Excerpt from a dataset:
>> begin
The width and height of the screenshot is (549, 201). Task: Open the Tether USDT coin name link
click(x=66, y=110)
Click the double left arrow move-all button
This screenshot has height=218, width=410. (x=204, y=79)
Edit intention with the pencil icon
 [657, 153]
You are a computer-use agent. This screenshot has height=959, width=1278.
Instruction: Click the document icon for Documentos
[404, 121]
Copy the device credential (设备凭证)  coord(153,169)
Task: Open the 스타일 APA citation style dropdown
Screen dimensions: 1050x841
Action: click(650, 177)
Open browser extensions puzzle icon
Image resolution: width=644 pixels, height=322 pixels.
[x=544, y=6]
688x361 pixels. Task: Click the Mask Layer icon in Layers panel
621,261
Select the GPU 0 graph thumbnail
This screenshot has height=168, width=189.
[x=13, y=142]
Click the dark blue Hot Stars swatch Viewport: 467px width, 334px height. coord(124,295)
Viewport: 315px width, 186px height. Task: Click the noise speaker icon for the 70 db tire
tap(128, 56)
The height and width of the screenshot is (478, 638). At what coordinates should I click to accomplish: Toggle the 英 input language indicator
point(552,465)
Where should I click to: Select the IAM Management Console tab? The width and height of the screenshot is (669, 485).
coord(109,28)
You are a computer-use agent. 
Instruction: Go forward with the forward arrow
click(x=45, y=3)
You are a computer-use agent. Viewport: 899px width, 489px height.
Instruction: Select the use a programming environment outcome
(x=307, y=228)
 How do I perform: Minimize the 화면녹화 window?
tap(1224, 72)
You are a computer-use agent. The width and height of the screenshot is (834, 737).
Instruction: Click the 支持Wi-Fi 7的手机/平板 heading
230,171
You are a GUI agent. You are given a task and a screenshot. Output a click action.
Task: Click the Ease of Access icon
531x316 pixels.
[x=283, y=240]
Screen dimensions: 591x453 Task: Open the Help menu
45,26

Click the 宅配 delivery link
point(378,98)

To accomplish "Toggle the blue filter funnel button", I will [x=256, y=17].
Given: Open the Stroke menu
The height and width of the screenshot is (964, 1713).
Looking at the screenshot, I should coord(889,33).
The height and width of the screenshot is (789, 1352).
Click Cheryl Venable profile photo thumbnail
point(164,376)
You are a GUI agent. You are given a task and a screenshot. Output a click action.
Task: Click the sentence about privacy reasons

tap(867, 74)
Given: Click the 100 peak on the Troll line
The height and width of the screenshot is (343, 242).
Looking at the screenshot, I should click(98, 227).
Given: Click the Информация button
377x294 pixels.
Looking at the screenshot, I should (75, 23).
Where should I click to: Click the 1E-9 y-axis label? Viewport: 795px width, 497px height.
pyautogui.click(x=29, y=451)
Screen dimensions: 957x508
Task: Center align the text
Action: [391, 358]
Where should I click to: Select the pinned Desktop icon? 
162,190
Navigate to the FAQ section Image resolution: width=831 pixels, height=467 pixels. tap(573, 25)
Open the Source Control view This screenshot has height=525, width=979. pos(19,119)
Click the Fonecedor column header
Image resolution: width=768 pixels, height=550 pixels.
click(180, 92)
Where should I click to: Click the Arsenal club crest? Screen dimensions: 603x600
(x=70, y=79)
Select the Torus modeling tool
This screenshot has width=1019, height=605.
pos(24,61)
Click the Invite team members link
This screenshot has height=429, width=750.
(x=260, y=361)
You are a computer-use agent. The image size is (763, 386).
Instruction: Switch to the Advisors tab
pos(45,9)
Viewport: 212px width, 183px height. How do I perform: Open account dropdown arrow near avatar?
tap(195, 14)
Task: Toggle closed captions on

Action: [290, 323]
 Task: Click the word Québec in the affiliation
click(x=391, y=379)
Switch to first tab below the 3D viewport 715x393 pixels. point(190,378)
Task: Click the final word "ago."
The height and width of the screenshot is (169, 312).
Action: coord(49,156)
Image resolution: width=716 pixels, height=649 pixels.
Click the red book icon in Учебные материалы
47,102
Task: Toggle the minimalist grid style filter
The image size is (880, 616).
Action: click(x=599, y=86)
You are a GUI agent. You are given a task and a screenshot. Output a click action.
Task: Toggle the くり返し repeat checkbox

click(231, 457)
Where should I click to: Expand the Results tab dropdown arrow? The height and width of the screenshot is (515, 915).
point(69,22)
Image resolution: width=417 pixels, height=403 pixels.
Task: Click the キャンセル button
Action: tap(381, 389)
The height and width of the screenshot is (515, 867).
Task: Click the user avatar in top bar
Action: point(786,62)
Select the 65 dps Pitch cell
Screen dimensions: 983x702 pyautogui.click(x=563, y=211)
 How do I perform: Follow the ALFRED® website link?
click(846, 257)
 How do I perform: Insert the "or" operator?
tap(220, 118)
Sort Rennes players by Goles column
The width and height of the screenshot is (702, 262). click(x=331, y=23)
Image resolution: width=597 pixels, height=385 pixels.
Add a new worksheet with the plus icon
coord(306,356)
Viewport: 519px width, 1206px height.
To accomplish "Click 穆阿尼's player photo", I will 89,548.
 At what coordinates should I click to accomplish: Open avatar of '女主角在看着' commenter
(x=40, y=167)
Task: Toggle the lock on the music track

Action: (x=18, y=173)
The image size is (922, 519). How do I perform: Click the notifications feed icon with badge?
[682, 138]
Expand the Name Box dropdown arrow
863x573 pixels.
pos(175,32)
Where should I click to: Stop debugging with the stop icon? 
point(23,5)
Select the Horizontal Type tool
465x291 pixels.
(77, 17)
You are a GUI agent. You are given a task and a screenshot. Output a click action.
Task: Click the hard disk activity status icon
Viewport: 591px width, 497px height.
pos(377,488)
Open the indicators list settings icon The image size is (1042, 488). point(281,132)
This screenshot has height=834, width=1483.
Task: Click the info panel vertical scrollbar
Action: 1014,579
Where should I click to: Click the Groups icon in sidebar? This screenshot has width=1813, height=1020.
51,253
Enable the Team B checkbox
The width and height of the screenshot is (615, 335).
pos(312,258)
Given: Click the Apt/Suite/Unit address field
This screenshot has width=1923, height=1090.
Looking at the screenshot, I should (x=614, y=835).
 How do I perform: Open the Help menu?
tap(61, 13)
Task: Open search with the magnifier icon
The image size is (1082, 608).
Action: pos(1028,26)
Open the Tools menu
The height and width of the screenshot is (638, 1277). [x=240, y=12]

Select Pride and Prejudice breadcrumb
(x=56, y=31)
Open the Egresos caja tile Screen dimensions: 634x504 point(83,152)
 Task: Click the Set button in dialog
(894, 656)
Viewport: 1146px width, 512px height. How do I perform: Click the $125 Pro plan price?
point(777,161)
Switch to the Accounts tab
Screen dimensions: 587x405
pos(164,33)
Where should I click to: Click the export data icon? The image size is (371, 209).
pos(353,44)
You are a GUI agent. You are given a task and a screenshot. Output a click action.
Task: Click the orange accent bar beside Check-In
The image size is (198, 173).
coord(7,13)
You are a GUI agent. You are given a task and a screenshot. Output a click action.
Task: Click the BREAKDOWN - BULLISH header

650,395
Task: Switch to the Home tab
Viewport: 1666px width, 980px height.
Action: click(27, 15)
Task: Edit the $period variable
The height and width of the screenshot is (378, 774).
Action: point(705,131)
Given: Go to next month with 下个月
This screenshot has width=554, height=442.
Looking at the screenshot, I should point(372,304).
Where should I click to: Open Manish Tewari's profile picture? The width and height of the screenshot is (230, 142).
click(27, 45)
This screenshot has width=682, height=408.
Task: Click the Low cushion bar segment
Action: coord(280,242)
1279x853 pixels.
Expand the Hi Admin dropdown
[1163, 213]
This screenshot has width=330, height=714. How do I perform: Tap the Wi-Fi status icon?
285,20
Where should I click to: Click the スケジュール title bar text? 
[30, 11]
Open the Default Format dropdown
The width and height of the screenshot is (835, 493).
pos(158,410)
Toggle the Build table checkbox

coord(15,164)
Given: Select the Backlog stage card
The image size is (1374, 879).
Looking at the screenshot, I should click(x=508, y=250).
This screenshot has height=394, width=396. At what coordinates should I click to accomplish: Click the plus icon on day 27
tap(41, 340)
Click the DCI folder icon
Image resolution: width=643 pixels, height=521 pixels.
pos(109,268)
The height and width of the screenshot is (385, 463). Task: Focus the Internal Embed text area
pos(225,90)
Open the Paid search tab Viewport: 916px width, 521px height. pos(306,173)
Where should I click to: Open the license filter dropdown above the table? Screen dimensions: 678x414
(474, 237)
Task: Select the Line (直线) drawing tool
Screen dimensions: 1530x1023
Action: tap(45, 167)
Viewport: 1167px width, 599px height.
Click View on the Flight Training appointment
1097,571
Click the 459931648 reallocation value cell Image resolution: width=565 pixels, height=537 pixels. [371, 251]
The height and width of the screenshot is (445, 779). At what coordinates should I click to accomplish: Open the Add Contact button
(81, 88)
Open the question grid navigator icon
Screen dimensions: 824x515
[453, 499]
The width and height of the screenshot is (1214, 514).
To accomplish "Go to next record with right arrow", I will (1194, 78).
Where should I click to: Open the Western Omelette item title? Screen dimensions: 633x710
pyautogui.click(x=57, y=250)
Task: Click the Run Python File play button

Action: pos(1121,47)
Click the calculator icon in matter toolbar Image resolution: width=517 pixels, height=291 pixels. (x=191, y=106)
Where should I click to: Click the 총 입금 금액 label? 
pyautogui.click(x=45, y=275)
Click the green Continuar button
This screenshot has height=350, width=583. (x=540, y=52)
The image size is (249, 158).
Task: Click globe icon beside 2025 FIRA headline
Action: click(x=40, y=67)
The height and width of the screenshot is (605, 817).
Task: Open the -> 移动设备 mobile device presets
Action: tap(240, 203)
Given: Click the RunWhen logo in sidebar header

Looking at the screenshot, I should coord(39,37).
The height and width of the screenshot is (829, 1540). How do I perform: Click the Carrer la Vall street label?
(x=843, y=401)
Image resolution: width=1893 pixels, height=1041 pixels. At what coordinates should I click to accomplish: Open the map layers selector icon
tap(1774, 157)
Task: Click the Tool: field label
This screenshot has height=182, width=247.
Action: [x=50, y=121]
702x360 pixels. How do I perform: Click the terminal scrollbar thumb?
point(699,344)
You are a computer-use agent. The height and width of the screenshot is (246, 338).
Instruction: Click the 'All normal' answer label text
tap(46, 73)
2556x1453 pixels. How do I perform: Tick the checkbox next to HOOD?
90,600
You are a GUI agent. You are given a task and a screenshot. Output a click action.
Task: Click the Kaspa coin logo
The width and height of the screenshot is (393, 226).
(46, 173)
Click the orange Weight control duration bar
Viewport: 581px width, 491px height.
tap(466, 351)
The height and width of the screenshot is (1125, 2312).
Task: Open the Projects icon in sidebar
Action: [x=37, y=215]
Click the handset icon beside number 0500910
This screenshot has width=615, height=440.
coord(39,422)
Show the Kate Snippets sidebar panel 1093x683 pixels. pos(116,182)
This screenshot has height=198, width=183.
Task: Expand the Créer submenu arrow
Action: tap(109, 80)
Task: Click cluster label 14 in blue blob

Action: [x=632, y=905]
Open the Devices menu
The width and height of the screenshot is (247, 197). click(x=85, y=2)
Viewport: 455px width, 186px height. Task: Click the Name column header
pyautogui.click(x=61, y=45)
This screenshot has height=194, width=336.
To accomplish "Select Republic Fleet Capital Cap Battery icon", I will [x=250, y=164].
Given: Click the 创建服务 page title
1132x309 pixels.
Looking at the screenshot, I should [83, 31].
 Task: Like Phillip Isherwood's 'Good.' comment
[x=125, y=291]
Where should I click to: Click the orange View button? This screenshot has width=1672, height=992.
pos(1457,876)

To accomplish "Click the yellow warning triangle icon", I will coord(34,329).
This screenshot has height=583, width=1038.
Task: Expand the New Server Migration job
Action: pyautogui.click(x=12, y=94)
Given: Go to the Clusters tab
>> end
SET PROBLEM:
Retype the rows above, from the line that contains "Given: Select the Backlog stage card" down to the line that contains "pyautogui.click(x=45, y=275)", keeping both of those lines.

OUTPUT:
Given: Select the Backlog stage card
The image size is (1374, 879).
Looking at the screenshot, I should click(x=508, y=250).
This screenshot has height=394, width=396. At what coordinates should I click to accomplish: Click the plus icon on day 27
tap(41, 340)
Click the DCI folder icon
Image resolution: width=643 pixels, height=521 pixels.
pos(109,268)
The height and width of the screenshot is (385, 463). Task: Focus the Internal Embed text area
pos(225,90)
Open the Paid search tab Viewport: 916px width, 521px height. pos(306,173)
Where should I click to: Open the license filter dropdown above the table? Screen dimensions: 678x414
(474, 237)
Task: Select the Line (直线) drawing tool
Screen dimensions: 1530x1023
Action: tap(45, 167)
Viewport: 1167px width, 599px height.
Click View on the Flight Training appointment
1097,571
Click the 459931648 reallocation value cell Image resolution: width=565 pixels, height=537 pixels. [371, 251]
The height and width of the screenshot is (445, 779). At what coordinates should I click to accomplish: Open the Add Contact button
(81, 88)
Open the question grid navigator icon
Screen dimensions: 824x515
[453, 499]
The width and height of the screenshot is (1214, 514).
To accomplish "Go to next record with right arrow", I will (1194, 78).
Where should I click to: Open the Western Omelette item title? Screen dimensions: 633x710
pyautogui.click(x=57, y=250)
Task: Click the Run Python File play button

Action: pos(1121,47)
Click the calculator icon in matter toolbar Image resolution: width=517 pixels, height=291 pixels. (x=191, y=106)
Where should I click to: Click the 총 입금 금액 label? 
pyautogui.click(x=45, y=275)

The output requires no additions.